La ministre de l’Ecologie, Delphine Batho, le 19 mars 2013 à Paris © AFP/Archives Patrick Kovarik

NONANT-LE-PIN (Orne) – (AFP) – La ministre de l’Écologie, Delphine Batho, a demandé que soit réalisée une nouvelle expertise liée au futur centre de déchets industriels de Nonant-le-Pin (Orne), près du Haras national du Pin, et assuré qu’en attendant les conclusions, aucune autorisation d’ouverture du centre ne serait délivrée.

La décision de la ministre a été annoncée samedi par le député PS de l’Orne, Yves Goasdoué, lors d’une nouvelle manifestation réunissant sur le site quelque 350 opposants à ce projet, a constaté un correspondant de l’AFP.

M. Goasdoué a confié à l’AFP qu’il avait eu dans la matinée une conversation téléphonique avec la ministre. Celle-ci a été destinataire d’un rapport rédigé par un expert hydrogéologique auquel des associations de défense du site de Nonant-le-Pin et d’éleveurs avaient demandé une étude.

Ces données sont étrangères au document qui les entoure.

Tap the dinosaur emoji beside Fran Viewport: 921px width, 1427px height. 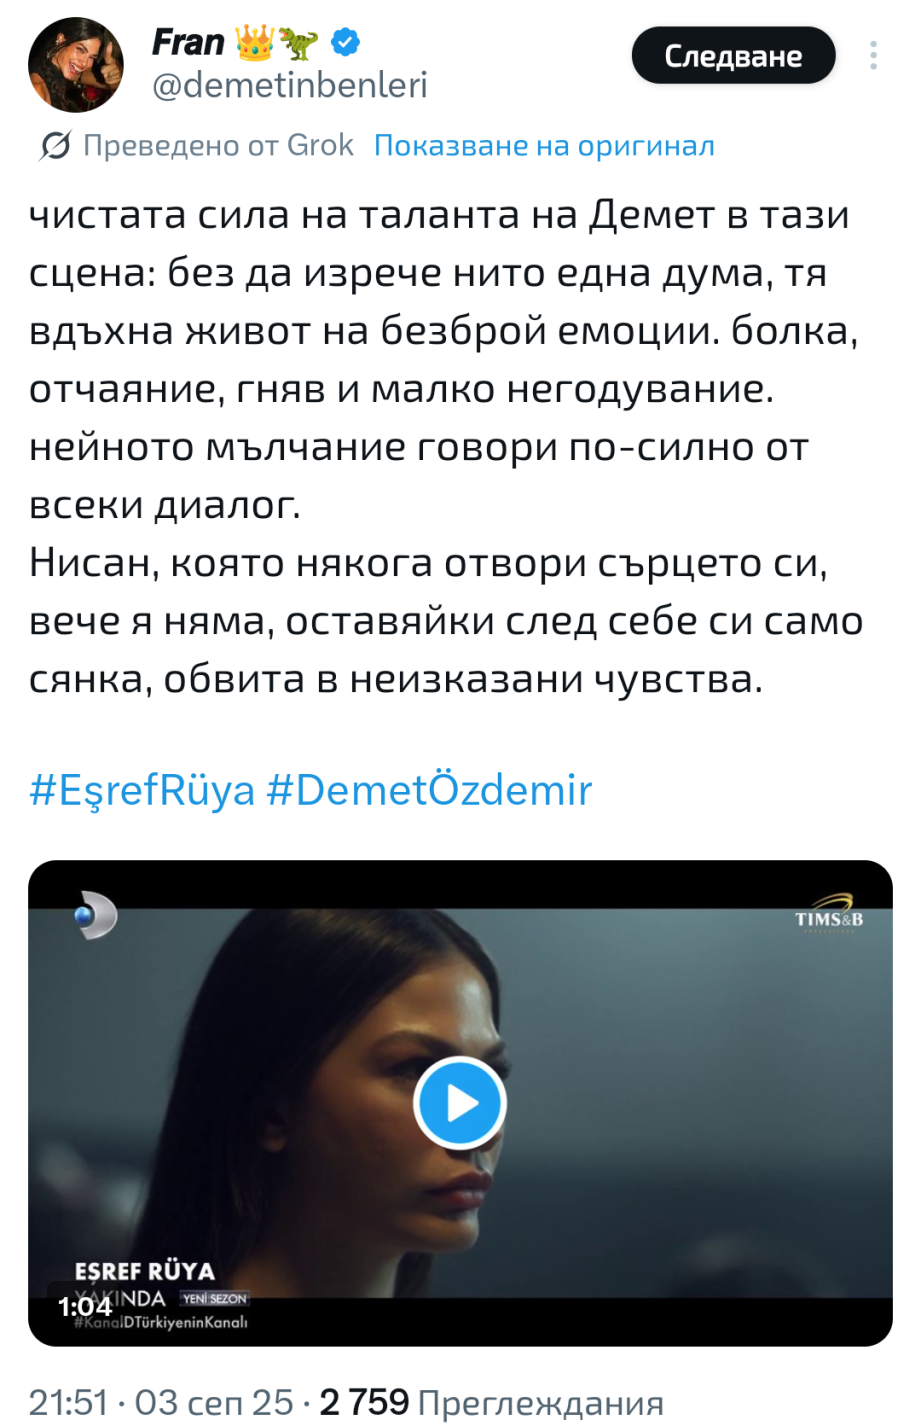(x=298, y=42)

L’expert « concluait à l’existence d’une nappe phréatique et des failles qui n’étaient pas apparues dans les documents qui ont servi de base au tribunal administratif (en février 2011) pour exiger du préfet la délivrance de l’autorisation de création du centre » de stockage, a expliqué M. Goasdoué.

Mme Batho a considéré que ce rapport « était suffisamment sérieux pour le faire expertiser de manière indépendante », a ajouté M. Goasdoué. « Elle m’a dit qu’en attendant les résultats de cette nouvelle expertise, il n’y aurait pas d’autorisation d’ouverture » de ce centre de stockage construit par le groupe GDE. « Ceci conduit à un moratoire de fait ».

Le centre, dont la construction a débuté en mars 2012 (BIEN mars 2012) et est très avancée, jouxte le haras et devait ouvrir à brève échéance pour accumuler pendant ses 17 années d’exploitation 2,34 millions de tonnes de déchets industriels.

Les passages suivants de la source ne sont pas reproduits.